**TASK**
Write the records out again, unchanged.

**DATA EXCERPTS**
==============================

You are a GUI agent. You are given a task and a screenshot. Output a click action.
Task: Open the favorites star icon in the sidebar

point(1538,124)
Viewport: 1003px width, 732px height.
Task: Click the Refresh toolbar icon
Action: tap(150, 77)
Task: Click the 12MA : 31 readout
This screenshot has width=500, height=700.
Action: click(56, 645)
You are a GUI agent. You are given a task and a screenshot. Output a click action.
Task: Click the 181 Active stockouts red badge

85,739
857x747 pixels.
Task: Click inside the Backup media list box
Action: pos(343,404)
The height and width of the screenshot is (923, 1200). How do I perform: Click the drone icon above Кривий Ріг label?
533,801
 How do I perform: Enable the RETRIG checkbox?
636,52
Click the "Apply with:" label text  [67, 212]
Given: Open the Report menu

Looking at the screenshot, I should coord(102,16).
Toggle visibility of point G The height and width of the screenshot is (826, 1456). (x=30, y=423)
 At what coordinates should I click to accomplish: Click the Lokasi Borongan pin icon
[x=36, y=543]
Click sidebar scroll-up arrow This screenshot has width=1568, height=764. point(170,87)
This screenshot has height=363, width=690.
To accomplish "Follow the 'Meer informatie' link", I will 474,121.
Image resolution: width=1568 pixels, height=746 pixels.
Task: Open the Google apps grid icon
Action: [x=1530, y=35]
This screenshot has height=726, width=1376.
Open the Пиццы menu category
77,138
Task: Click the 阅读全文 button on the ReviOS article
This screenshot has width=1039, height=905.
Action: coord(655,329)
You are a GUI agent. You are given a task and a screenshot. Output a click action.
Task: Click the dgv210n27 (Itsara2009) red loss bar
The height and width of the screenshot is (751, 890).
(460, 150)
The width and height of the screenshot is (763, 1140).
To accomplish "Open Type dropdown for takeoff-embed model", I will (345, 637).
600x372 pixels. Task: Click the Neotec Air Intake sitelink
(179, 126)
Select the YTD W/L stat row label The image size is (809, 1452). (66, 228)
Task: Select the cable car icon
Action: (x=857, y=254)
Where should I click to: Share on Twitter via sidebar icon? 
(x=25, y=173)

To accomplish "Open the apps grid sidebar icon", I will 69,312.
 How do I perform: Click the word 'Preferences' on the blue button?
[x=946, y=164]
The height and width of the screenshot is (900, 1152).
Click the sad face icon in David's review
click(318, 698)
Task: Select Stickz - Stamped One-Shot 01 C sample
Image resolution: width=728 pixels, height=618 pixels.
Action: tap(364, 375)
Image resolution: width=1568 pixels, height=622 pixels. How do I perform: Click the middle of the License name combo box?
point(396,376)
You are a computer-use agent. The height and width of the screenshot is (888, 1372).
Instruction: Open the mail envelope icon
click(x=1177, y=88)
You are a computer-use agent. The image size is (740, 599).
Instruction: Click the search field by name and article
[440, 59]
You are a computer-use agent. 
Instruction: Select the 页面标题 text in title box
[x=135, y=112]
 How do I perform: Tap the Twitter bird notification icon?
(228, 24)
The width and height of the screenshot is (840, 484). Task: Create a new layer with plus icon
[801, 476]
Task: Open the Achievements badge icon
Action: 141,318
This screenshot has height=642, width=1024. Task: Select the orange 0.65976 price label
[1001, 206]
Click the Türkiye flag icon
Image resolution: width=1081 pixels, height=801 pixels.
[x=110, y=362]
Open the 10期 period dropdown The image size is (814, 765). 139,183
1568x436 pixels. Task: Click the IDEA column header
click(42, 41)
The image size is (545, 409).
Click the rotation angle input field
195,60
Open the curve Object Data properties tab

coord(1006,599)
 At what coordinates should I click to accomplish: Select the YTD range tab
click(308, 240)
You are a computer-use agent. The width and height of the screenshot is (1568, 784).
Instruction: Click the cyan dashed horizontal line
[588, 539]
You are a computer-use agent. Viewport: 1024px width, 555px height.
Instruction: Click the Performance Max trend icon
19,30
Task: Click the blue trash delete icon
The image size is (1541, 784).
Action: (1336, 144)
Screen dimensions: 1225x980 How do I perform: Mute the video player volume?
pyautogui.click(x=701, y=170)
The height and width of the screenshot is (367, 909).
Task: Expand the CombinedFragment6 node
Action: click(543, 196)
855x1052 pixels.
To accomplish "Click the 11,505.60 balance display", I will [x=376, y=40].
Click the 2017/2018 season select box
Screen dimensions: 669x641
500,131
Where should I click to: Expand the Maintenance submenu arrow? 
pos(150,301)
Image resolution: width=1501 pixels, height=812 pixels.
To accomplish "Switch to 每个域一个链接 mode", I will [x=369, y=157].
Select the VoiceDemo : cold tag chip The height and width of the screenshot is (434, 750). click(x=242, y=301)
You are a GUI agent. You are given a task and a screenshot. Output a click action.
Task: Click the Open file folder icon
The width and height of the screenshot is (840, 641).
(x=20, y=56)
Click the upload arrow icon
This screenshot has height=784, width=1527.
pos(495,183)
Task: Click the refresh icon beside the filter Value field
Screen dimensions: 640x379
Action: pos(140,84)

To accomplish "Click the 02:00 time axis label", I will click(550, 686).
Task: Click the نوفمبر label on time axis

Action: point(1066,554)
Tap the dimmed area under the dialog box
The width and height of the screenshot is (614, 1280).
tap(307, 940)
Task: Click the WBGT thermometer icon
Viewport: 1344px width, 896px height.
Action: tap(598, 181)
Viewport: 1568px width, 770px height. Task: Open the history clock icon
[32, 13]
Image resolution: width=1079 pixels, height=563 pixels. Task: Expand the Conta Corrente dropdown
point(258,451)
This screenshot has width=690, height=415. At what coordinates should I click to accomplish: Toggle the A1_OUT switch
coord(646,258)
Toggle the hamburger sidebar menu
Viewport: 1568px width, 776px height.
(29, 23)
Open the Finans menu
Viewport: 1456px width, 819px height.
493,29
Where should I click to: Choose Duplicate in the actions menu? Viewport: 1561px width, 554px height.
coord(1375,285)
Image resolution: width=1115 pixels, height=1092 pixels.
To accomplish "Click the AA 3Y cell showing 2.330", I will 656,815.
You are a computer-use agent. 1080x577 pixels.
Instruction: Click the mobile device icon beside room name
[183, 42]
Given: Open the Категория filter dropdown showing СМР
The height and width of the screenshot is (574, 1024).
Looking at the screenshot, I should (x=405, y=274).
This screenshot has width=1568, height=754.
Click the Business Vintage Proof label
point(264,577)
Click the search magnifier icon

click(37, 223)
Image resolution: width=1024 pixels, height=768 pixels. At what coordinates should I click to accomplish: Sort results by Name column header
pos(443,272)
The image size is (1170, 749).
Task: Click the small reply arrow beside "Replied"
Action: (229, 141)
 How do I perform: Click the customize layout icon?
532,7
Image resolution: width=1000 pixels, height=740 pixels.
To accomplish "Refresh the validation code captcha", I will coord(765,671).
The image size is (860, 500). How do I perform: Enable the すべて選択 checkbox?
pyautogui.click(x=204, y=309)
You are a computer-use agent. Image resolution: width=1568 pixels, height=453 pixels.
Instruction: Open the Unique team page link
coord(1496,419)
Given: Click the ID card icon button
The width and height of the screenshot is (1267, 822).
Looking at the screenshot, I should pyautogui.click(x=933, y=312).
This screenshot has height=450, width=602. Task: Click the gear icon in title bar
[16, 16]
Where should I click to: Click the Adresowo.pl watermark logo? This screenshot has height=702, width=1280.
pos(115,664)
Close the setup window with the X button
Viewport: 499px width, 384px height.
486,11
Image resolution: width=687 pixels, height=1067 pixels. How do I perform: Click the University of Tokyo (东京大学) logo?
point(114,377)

==============================

**ANSWER BOX**
You are a GUI agent. You are given a task and a screenshot. Output a click action.
Task: Open the favorites star icon in the sidebar

point(1538,124)
Viewport: 1003px width, 732px height.
Task: Click the Refresh toolbar icon
Action: tap(150, 77)
Task: Click the 12MA : 31 readout
This screenshot has width=500, height=700.
Action: click(56, 645)
You are a GUI agent. You are given a task and a screenshot. Output a click action.
Task: Click the 181 Active stockouts red badge

85,739
857x747 pixels.
Task: Click inside the Backup media list box
Action: pos(343,404)
The height and width of the screenshot is (923, 1200). How do I perform: Click the drone icon above Кривий Ріг label?
533,801
 How do I perform: Enable the RETRIG checkbox?
636,52
Click the "Apply with:" label text  [67, 212]
Given: Open the Report menu

Looking at the screenshot, I should coord(102,16).
Toggle visibility of point G The height and width of the screenshot is (826, 1456). (x=30, y=423)
 At what coordinates should I click to accomplish: Click the Lokasi Borongan pin icon
[x=36, y=543]
Click sidebar scroll-up arrow This screenshot has width=1568, height=764. point(170,87)
This screenshot has height=363, width=690.
To accomplish "Follow the 'Meer informatie' link", I will 474,121.
Image resolution: width=1568 pixels, height=746 pixels.
Task: Open the Google apps grid icon
Action: [x=1530, y=35]
This screenshot has height=726, width=1376.
Open the Пиццы menu category
77,138
Task: Click the 阅读全文 button on the ReviOS article
This screenshot has width=1039, height=905.
Action: coord(655,329)
You are a GUI agent. You are given a task and a screenshot. Output a click action.
Task: Click the dgv210n27 (Itsara2009) red loss bar
The height and width of the screenshot is (751, 890).
(460, 150)
The width and height of the screenshot is (763, 1140).
To accomplish "Open Type dropdown for takeoff-embed model", I will (345, 637).
600x372 pixels. Task: Click the Neotec Air Intake sitelink
(179, 126)
Select the YTD W/L stat row label The image size is (809, 1452). (66, 228)
Task: Select the cable car icon
Action: (x=857, y=254)
Where should I click to: Share on Twitter via sidebar icon? 
(x=25, y=173)

To accomplish "Open the apps grid sidebar icon", I will 69,312.
 How do I perform: Click the word 'Preferences' on the blue button?
[x=946, y=164]
The height and width of the screenshot is (900, 1152).
Click the sad face icon in David's review
click(318, 698)
Task: Select Stickz - Stamped One-Shot 01 C sample
Image resolution: width=728 pixels, height=618 pixels.
Action: tap(364, 375)
Image resolution: width=1568 pixels, height=622 pixels. How do I perform: Click the middle of the License name combo box?
point(396,376)
You are a computer-use agent. The height and width of the screenshot is (888, 1372).
Instruction: Open the mail envelope icon
click(x=1177, y=88)
You are a computer-use agent. The image size is (740, 599).
Instruction: Click the search field by name and article
[440, 59]
You are a computer-use agent. 
Instruction: Select the 页面标题 text in title box
[x=135, y=112]
 How do I perform: Tap the Twitter bird notification icon?
(228, 24)
The width and height of the screenshot is (840, 484). Task: Create a new layer with plus icon
[801, 476]
Task: Open the Achievements badge icon
Action: 141,318
This screenshot has height=642, width=1024. Task: Select the orange 0.65976 price label
[1001, 206]
Click the Türkiye flag icon
Image resolution: width=1081 pixels, height=801 pixels.
[x=110, y=362]
Open the 10期 period dropdown The image size is (814, 765). 139,183
1568x436 pixels. Task: Click the IDEA column header
click(42, 41)
The image size is (545, 409).
Click the rotation angle input field
195,60
Open the curve Object Data properties tab

coord(1006,599)
 At what coordinates should I click to accomplish: Select the YTD range tab
click(308, 240)
You are a computer-use agent. The width and height of the screenshot is (1568, 784).
Instruction: Click the cyan dashed horizontal line
[588, 539]
You are a computer-use agent. Viewport: 1024px width, 555px height.
Instruction: Click the Performance Max trend icon
19,30
Task: Click the blue trash delete icon
The image size is (1541, 784).
Action: (1336, 144)
Screen dimensions: 1225x980 How do I perform: Mute the video player volume?
pyautogui.click(x=701, y=170)
The height and width of the screenshot is (367, 909).
Task: Expand the CombinedFragment6 node
Action: click(543, 196)
855x1052 pixels.
To accomplish "Click the 11,505.60 balance display", I will [x=376, y=40].
Click the 2017/2018 season select box
Screen dimensions: 669x641
500,131
Where should I click to: Expand the Maintenance submenu arrow? 
pos(150,301)
Image resolution: width=1501 pixels, height=812 pixels.
To accomplish "Switch to 每个域一个链接 mode", I will [x=369, y=157].
Select the VoiceDemo : cold tag chip The height and width of the screenshot is (434, 750). click(x=242, y=301)
You are a GUI agent. You are given a task and a screenshot. Output a click action.
Task: Click the Open file folder icon
The width and height of the screenshot is (840, 641).
(x=20, y=56)
Click the upload arrow icon
This screenshot has height=784, width=1527.
pos(495,183)
Task: Click the refresh icon beside the filter Value field
Screen dimensions: 640x379
Action: pos(140,84)

To accomplish "Click the 02:00 time axis label", I will click(550, 686).
Task: Click the نوفمبر label on time axis

Action: point(1066,554)
Tap the dimmed area under the dialog box
The width and height of the screenshot is (614, 1280).
tap(307, 940)
Task: Click the WBGT thermometer icon
Viewport: 1344px width, 896px height.
Action: tap(598, 181)
Viewport: 1568px width, 770px height. Task: Open the history clock icon
[32, 13]
Image resolution: width=1079 pixels, height=563 pixels. Task: Expand the Conta Corrente dropdown
point(258,451)
This screenshot has width=690, height=415. At what coordinates should I click to accomplish: Toggle the A1_OUT switch
coord(646,258)
Toggle the hamburger sidebar menu
Viewport: 1568px width, 776px height.
(29, 23)
Open the Finans menu
Viewport: 1456px width, 819px height.
493,29
Where should I click to: Choose Duplicate in the actions menu? Viewport: 1561px width, 554px height.
coord(1375,285)
Image resolution: width=1115 pixels, height=1092 pixels.
To accomplish "Click the AA 3Y cell showing 2.330", I will 656,815.
You are a computer-use agent. 1080x577 pixels.
Instruction: Click the mobile device icon beside room name
[183, 42]
Given: Open the Категория filter dropdown showing СМР
The height and width of the screenshot is (574, 1024).
Looking at the screenshot, I should (x=405, y=274).
This screenshot has width=1568, height=754.
Click the Business Vintage Proof label
point(264,577)
Click the search magnifier icon

click(37, 223)
Image resolution: width=1024 pixels, height=768 pixels. At what coordinates should I click to accomplish: Sort results by Name column header
pos(443,272)
The image size is (1170, 749).
Task: Click the small reply arrow beside "Replied"
Action: (229, 141)
 How do I perform: Click the customize layout icon?
532,7
Image resolution: width=1000 pixels, height=740 pixels.
To accomplish "Refresh the validation code captcha", I will coord(765,671).
The image size is (860, 500). How do I perform: Enable the すべて選択 checkbox?
pyautogui.click(x=204, y=309)
You are a computer-use agent. Image resolution: width=1568 pixels, height=453 pixels.
Instruction: Open the Unique team page link
coord(1496,419)
Given: Click the ID card icon button
The width and height of the screenshot is (1267, 822).
Looking at the screenshot, I should pyautogui.click(x=933, y=312).
This screenshot has height=450, width=602. Task: Click the gear icon in title bar
[16, 16]
Where should I click to: Click the Adresowo.pl watermark logo? This screenshot has height=702, width=1280.
pos(115,664)
Close the setup window with the X button
Viewport: 499px width, 384px height.
486,11
Image resolution: width=687 pixels, height=1067 pixels. How do I perform: Click the University of Tokyo (东京大学) logo?
point(114,377)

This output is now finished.